[start]
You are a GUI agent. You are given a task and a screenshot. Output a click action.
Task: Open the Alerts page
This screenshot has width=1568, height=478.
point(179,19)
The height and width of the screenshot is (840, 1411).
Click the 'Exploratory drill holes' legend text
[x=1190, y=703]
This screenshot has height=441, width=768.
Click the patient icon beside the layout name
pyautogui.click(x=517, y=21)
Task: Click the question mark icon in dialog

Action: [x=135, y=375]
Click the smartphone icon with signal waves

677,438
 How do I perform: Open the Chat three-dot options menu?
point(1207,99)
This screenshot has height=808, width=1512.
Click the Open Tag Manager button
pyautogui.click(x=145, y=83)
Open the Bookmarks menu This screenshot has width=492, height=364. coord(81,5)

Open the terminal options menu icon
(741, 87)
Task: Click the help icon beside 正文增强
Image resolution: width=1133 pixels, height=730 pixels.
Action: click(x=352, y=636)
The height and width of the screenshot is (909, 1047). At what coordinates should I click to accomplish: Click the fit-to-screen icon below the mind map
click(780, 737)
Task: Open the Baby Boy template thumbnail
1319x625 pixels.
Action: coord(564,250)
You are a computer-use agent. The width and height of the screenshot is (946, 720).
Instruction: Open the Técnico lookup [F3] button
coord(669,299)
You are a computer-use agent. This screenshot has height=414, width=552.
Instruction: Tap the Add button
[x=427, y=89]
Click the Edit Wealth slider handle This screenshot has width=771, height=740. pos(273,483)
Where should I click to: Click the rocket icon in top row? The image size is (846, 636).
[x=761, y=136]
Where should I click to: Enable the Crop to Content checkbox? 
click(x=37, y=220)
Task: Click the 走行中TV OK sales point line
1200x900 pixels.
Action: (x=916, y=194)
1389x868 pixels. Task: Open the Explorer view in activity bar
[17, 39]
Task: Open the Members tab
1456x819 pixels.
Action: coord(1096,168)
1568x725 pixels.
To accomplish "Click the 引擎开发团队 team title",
[end]
**Job:** Rewrite the part of the records that opens with the line containing "Where should I click to: Click" and continues through the end of the records, requests included. Shift each coordinate in the answers by adding 95 to it, and leave the requests unchanged.

**Worked solution:**
Where should I click to: Click the rocket icon in top row? The image size is (846, 636).
[x=856, y=231]
Where should I click to: Enable the Crop to Content checkbox? 
click(x=132, y=315)
Task: Click the 走行中TV OK sales point line
1200x900 pixels.
Action: (x=1011, y=289)
1389x868 pixels. Task: Open the Explorer view in activity bar
[112, 134]
Task: Open the Members tab
1456x819 pixels.
Action: coord(1191,263)
1568x725 pixels.
To accomplish "Click the 引擎开发团队 team title",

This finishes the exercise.